EXERCISE PASSAGE —
How happy will the investor be if the portfolio returns 11%, compared with 10%? What about 9%? 8%? 7%? How worried is the investor about potential losses? And so on. These preferences must be modeled as functions of the return (or terminal wealth, which is just initial wealth times the return). Each potential outcome corresponds to a quantifiable level of satisfaction.

It’s a complex problem. Investors don’t express their preferences that way. Never in the history of financial advice has a client walked into an advisor’s office and declared, “Hi, my name is John, and I have log-wealth utility preferences.” Plus it’s nearly impossible for financial advisors to build a utility function from scratch.

Fortunately, utility theory has been a rich field of research in financial economics. Several functions have been suggested to describe investors’ attitudes toward risky outcomes. Most of them are some version of “power utility.” For example, investor utility can be defined as to the natural log of wealth, or its square root, or any other exponent applied to wealth.1 Suppose I have a log-wealth utility function. To calculate the utility of a given outcome (return), say +5%, I simply apply the “ln” function, as follows:

Utility = ln (1 + 5%) = 0.049

The number 0.049 doesn’t mean much by itself. But if we apply the log function to all possible future returns and then calculate the sum of these numbers, we obtain our total expected utility. That’s the number we want to maximize. We can try different portfolio weights until we find the allocation that generates the highest total utility.

ASSIGNED TASK A — Translate this sentence from the passage on investor utility into Spanish: "Fortunately, utility theory has been a rich field of research in financial economics."
ASSIGNED TASK B — Proceed with the passage on investor utility, beginning after its final sentence.
The lines placed after the passage on investor utility are drawn from an unrelated source.

COLLECTED MATERIAL —
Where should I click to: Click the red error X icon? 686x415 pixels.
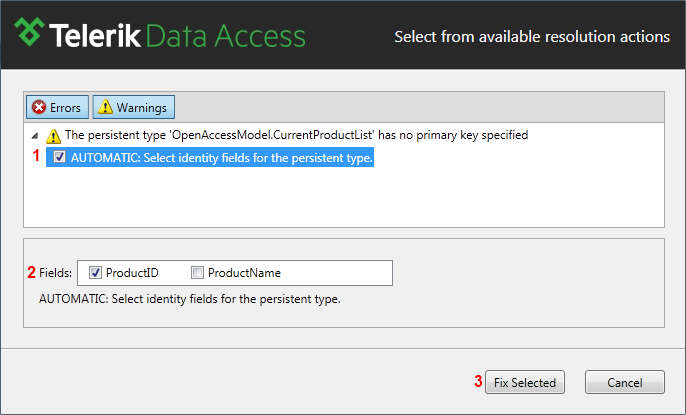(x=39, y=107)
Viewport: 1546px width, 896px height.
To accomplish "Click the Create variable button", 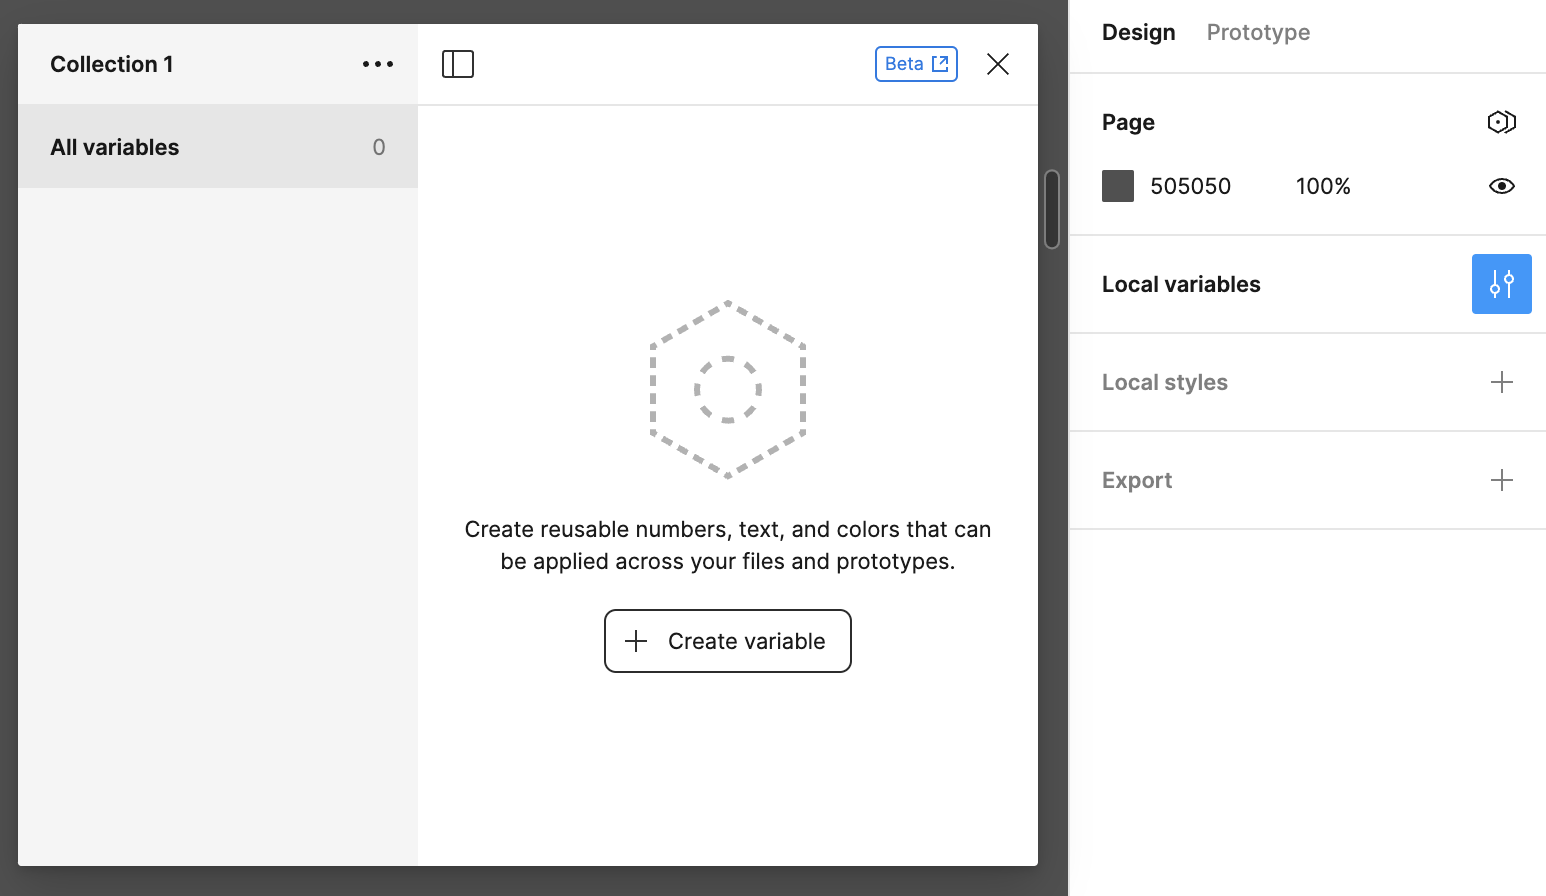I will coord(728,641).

EXERCISE RESPONSE A — Afortunadamente, la teoría de la utilidad ha sido un campo de investigación fértil en la economía financiera.

EXERCISE RESPONSE B —
Utility maximization may seem technical, but it is the essence of portfolio construction. To understand this concept is to understand all there is to know about portfolio optimization, and generally how we invest in the presence of risk.

Let’s expand this example to build more intuition. We can use a simple case or “toy model,” like those Samuelson used in his note to Mark.

Suppose we want to construct a portfolio composed of two asset classes: stocks and bonds. Also, assume that the probability of a recession is 10%, during which stocks will sell off and lose 20%, while bonds will return +9%. Otherwise, there is a 90% probability that we will stay in an expansion, and stocks will return +11%, while bonds will return +7%.

We can easily build a utility maximizer in Excel. In Table 14.1, I show the outputs for all interim steps if the investor has a log-wealth utility function. Any interested reader can replicate this example in about five minutes. Terminal wealth is simply 1 + return; portfolio wealth is the weighted average return based on the stocks and bonds weights; utility is the natural log of (terminal) portfolio wealth, i.e., ln (portfolio wealth); and probability- weighted utility is the probability-weighted sum of the utility numbers (based on the 10%, 90% probabilities).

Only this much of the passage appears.